The Age, July 14, 2011
The Triabunna mill near Hobart, which has been bought by Jan Cameron and fellow green entrepreneur Graeme Wood.
|Photo: Steven Siewert|
TASMANIA'S timber industry is in shock after two wealthy environmentalists bought a woodchip mill, giving them a strategic grasp of the controversial native forest logging industry.
Jan Cameron, founder of outdoor wear group Kathmandu, and online travel entrepreneur Graeme Wood paid $10 million for Gunns' Triabunna mill, on the coast east of Hobart.
The wealthy pair outmanoeuvred a local logging company to clinch the deal.
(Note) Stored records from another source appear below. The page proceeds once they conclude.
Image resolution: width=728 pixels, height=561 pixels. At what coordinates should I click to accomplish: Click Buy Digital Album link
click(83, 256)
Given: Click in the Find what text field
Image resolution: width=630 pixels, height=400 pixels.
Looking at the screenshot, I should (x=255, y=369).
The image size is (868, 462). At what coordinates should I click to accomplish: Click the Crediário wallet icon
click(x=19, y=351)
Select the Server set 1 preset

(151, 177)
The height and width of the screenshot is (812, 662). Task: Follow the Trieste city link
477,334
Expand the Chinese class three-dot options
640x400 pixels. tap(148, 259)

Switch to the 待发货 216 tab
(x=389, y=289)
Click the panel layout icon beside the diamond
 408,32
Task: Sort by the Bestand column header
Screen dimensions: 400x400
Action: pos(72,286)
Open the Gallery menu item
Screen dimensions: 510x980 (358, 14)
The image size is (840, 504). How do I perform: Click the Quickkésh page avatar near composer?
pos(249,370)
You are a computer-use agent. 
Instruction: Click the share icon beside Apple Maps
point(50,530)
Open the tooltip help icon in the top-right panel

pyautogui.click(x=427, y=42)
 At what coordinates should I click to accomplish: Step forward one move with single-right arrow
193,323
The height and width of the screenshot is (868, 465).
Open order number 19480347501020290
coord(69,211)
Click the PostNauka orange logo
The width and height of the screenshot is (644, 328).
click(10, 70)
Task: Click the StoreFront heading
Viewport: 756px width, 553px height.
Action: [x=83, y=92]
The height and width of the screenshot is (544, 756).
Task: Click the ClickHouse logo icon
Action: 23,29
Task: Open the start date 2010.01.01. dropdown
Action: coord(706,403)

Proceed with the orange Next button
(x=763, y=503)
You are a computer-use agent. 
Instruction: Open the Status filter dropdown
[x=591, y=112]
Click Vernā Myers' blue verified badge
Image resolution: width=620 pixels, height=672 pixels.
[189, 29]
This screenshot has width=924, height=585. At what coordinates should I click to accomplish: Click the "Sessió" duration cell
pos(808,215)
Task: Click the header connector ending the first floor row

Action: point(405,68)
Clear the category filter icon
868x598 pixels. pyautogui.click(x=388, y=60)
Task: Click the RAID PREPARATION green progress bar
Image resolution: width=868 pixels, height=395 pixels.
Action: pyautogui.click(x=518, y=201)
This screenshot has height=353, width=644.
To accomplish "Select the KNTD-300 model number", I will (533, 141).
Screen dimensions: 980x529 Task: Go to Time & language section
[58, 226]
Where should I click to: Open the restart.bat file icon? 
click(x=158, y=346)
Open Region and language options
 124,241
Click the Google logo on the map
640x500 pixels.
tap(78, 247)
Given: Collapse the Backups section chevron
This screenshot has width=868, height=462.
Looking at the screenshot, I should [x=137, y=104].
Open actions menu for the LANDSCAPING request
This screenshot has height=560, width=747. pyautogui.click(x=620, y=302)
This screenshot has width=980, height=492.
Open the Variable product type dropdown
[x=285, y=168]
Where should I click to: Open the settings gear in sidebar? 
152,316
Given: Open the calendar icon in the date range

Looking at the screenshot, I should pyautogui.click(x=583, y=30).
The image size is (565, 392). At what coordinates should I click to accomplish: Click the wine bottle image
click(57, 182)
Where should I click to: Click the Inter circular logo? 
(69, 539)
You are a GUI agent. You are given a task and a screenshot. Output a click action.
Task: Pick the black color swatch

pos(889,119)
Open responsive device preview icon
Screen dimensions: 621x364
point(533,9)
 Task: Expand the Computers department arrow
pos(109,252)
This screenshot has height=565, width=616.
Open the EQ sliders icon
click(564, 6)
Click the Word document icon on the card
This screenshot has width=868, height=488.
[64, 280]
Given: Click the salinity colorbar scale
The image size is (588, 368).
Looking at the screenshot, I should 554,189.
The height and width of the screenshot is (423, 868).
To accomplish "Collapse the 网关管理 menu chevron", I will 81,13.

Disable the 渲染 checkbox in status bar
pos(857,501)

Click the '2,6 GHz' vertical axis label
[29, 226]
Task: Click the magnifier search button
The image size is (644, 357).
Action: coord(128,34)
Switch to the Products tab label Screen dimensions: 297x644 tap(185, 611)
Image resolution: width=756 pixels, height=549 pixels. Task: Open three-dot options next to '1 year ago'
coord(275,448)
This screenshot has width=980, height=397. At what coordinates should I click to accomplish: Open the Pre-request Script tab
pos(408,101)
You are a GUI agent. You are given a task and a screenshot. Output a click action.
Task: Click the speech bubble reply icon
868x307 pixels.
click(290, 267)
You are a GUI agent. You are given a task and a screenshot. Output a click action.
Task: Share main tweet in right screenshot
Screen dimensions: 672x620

The rival bidder cried foul, saying its offer was worth an extra $6 million.
|Jan Cameron. Photo: Nic Walker|
Ms Cameron and Mr Wood are closely allied to green groups and strongly opposed to native forest logging in Tasmania.
Under a proposed peace deal between the federal and state governments, up to 430,000 hectares of forest would be protected in exchange for some continued logging.
Gunns said yesterday the mill sale agreement provided for it to be leased to an industry operator as a woodchip export business - satisfying a condition of the interim peace deal that says the mill stays in the industry.
Premier Lara Giddings said woodchips sent to Triabunna provide vital secondary income to sawmillers and veneer producers in southern Tasmania.
But while Ms Cameron confirmed the mill would continue operating for an unspecified period during the transition out of native forest logging, she and Mr Wood have indicated that its long-term future will be as a tourism destination. "It's a very unexpected development for both of us I think," said Ms Cameron. "We don't have any certainty about what's going to happen."
She said the writing was on the wall for the native forest logging industry, which has lost key Japanese buyers because the wood is not sustainable under international certification.
News of the purchase was broken on ABC radio to the amazement of the rival bidder, the O'Connor family's Fibre Plus. "To give the woodchip mill to two of Australia's richest people … for a $6 million discount compared to what they were asking from us is gut wrenching," Ron O'Connor said.
"Our industry is dead and finished without the mill."
Fibre Plus was two weeks over a deadline to complete the purchase from Gunns, despite obtaining approval for a controversial state government loan.
Analyst Robert Eastment, of IndustryEdge, said it appeared Gunns, which is on a debt reduction drive, opted for the certainty of Mr Wood and Ms Cameron's offer.
Mr Wood has been under media scrutiny after he gave $1.6 million to the Greens in the last election campaign.
Mr O'Connor said opposition to his family's bid by the Greens and independent federal MP Andrew Wilkie had made raising finance difficult. "The four major banks are very scared of their image," he said.
Environment Tasmania said it believed Triabunna could be part of a lasting forest agreement. "We continue to be committed to working constructively with unions, timber contractors and the timber industry to deliver that," said director Phill Pullinger.
The Forest Industries Association of Tasmania said the purchase had created confusion, and that without Triabunna's continuation, the peace deal would have no standing.
Ms Cameron is one of Australia's wealthiest women, with a fortune estimated at more than $300 million after she sold out of Kathmandu in 2006. Mr Wood's fortune, made from the travel reservation site Wotif.com, has been estimated at more than $370 million.